Journalism with a capital "E"

Being here in France, I have two English language TV stations (which is better than zero...) to get my anglicized news from. CNN International and BBC World. BBC hasn't covered this hurricane to the same to degree as CNN has - obviously, most Brits don't live in the affected areas. CNN has decided that 70% of their programming must revolved around this, because hey, the Chinese, Europeans, and Africans need to know about this evolving story. This has actually been good for me. I wanted to know what was happening; the French stations were discussing the back-to-school procedures in the regions of France. BBC was interviewing someone with a thick accent about the affect the hurricane will have on global oil prices; only CNN was covering this with actual reporters on the scene.

This has its positives and negatives. They wasted (and I really mean wasted) 4 minutes of the lives of 100s of millions (or at least millions) of viewers while two local weather people were discussing where they used to live in Biloxi, Miss. This was insane - they just went on and on about the neighborhoods where they used to live...The funny thing was neither knew what the other was talking about.

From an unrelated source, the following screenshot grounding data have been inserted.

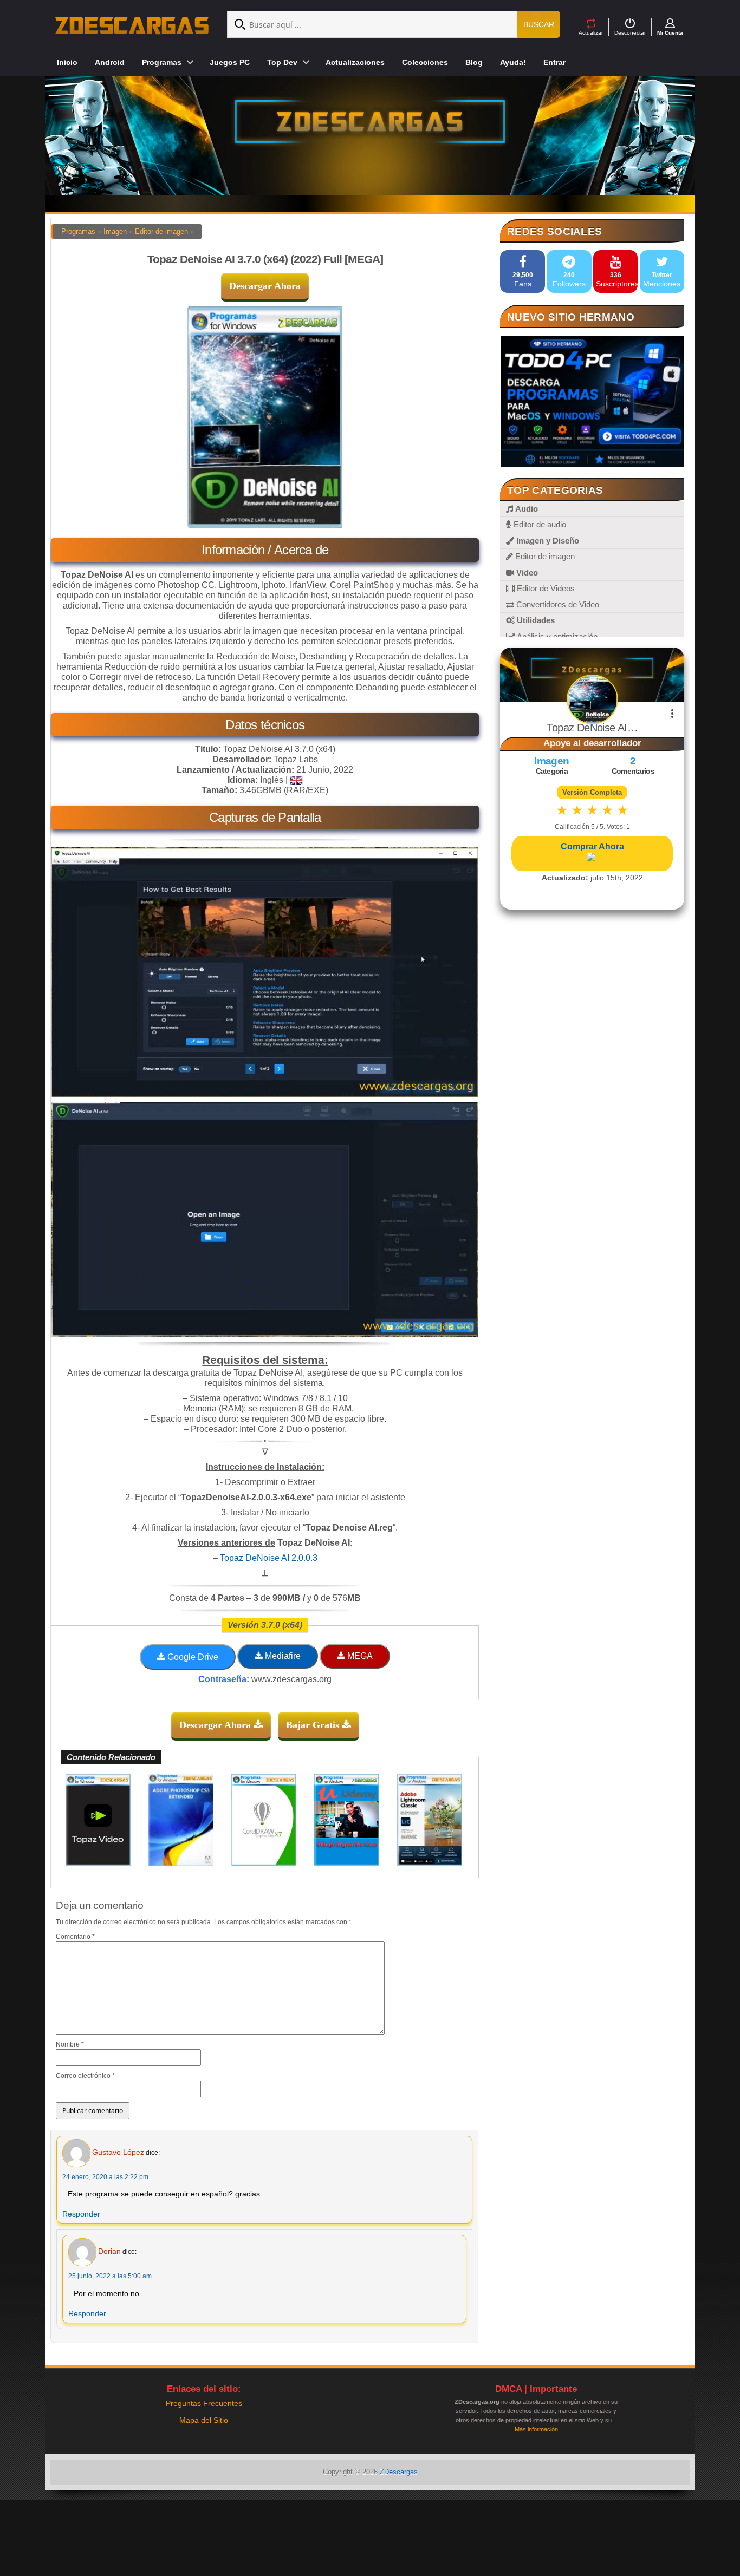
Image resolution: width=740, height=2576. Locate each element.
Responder (81, 2213)
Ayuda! (513, 62)
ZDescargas (399, 2472)
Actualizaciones (355, 62)
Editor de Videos (545, 588)
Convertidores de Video (556, 604)
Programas (78, 231)
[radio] (562, 810)
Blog (474, 62)
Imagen (115, 231)
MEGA (359, 1655)
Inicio (67, 62)
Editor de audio (538, 524)
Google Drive (191, 1657)
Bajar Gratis (314, 1724)
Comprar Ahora (592, 846)
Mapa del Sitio (203, 2420)
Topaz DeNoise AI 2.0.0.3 (268, 1557)
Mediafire (282, 1655)
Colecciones (425, 62)
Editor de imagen (161, 231)
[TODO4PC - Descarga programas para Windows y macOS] (592, 401)
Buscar (538, 24)
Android (110, 62)
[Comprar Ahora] (592, 858)
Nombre (70, 2044)
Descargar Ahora (265, 285)
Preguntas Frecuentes (204, 2403)
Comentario (75, 1936)
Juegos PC (230, 62)
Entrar (554, 62)
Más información (536, 2429)
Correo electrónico (85, 2076)
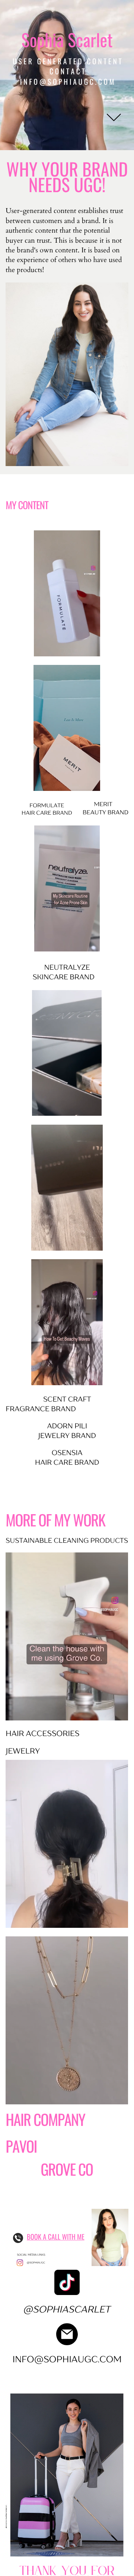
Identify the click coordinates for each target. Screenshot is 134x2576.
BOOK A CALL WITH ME (55, 2237)
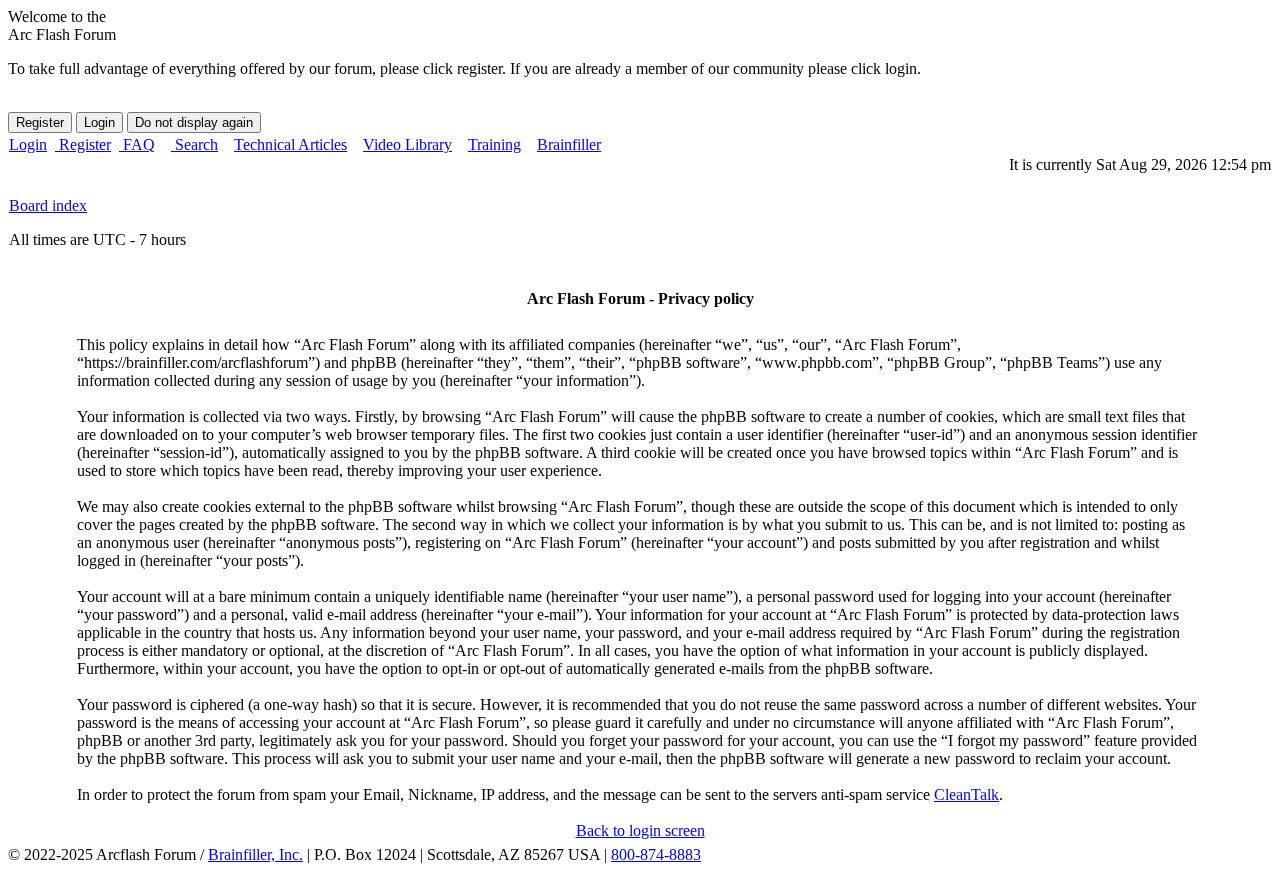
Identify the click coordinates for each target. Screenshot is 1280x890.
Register (83, 144)
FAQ (137, 144)
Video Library (407, 144)
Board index (48, 205)
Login (28, 144)
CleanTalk (966, 794)
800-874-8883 (656, 854)
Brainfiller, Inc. (255, 854)
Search (194, 144)
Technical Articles (290, 144)
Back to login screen (640, 830)
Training (494, 144)
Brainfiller (569, 144)
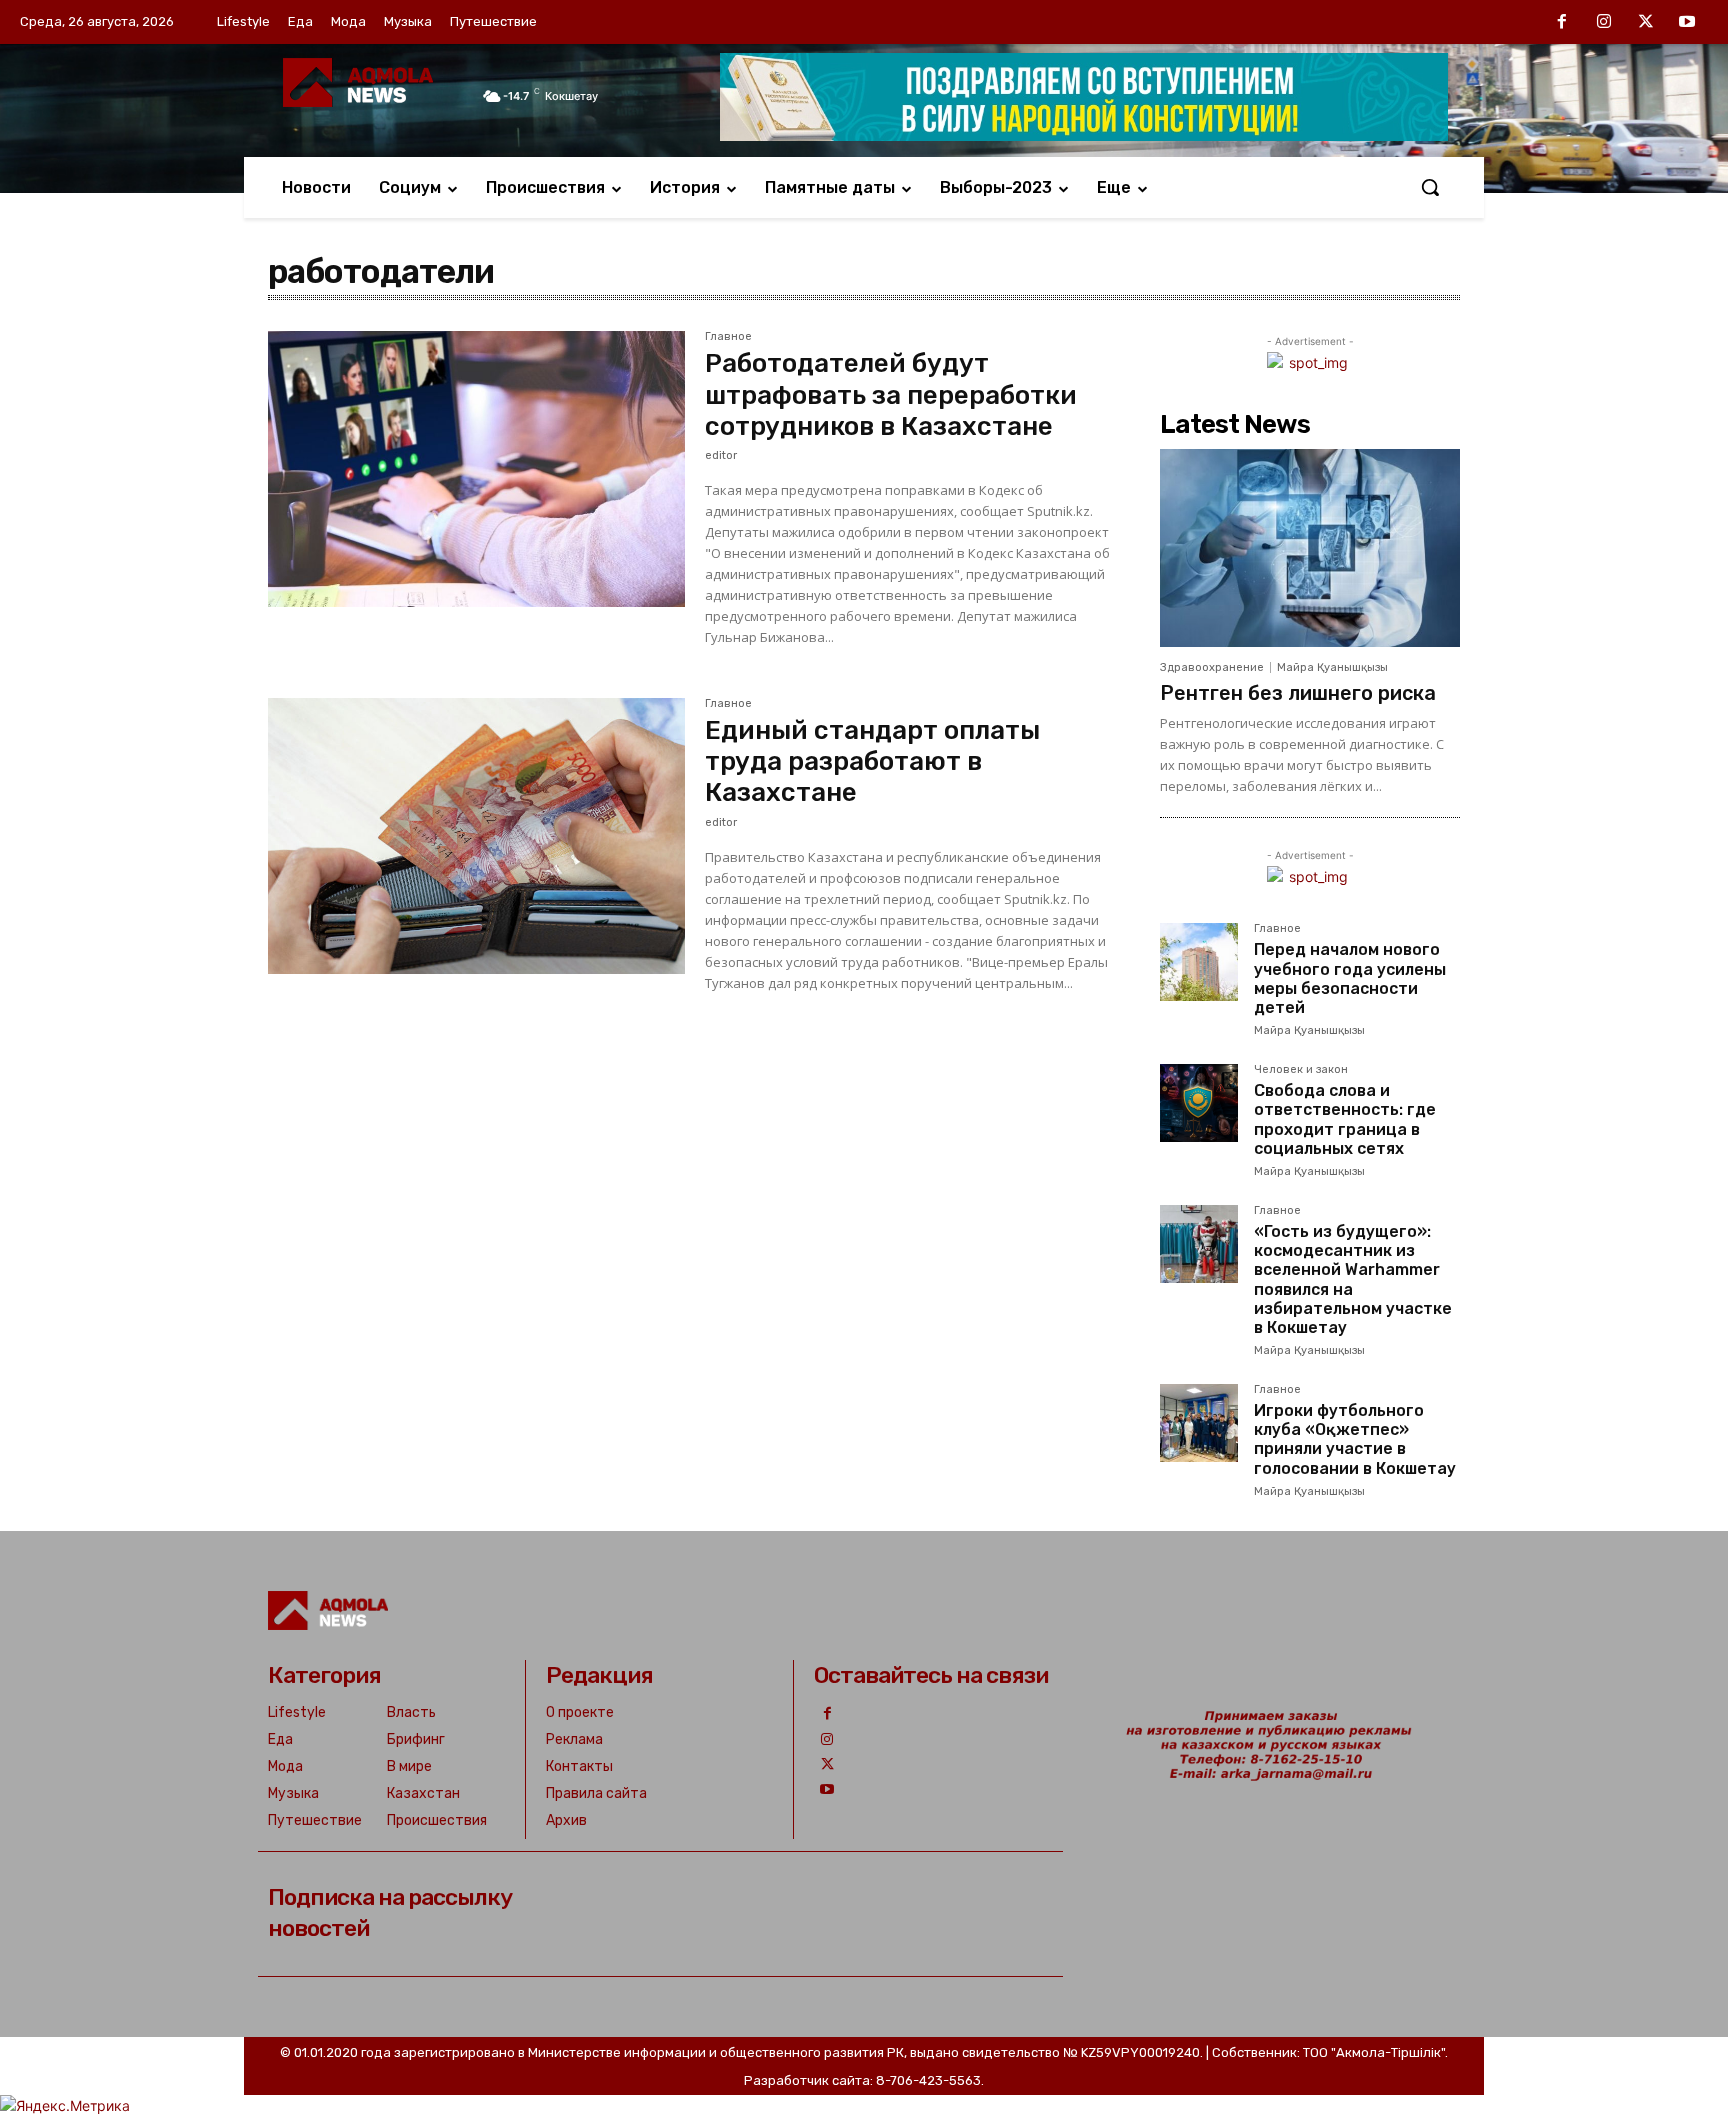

But, this isn't the actual subject of the post. I want to know, has disaster coverage always revolved around the shameless exploitation of the harmed? Is this a new thing? I have only began to notice it, but I feel it is terrible on CNN lately. Anyone who has watched CNN has seen the
middle-aged black man explain how he was holding his wife who was in the water and he had to let her go. He knew she was dead. CNN has made this man the "face" of the hurricane. I find this so disgusting, I can not begin to explain it. This poor man just lost his wife, at least partly because he wasn't strong enough to save her; and this damn station is using this, time and again. I have seen it in print on their site, and seen the video a half-dozen times. Leave this man in peace and mourning.

Then, in another coup,
they managed to get video of a woman telling how her husband didn't have time to evacuate and got stuck at home. He called her after the worst had passed to say that he lived; but she hasn't heard from him in something like 24 hours since. As opposed to ending the clip there, they stick the microphone more into her face and wait as she descends into crisis as she thinks about losing her husband! I understand that we need to humanize the situation - I too have a hard time visualizing the people - but be humanitarian at the same time. We all understood the implications of what this woman was saying; we don't need you to force her to live her nightmare on international TV! The heartlessness of this is astonishing.

...oh, and hey, good thing that
Bush has been planning on cutting back on FEMA's disaster prepareness, huh?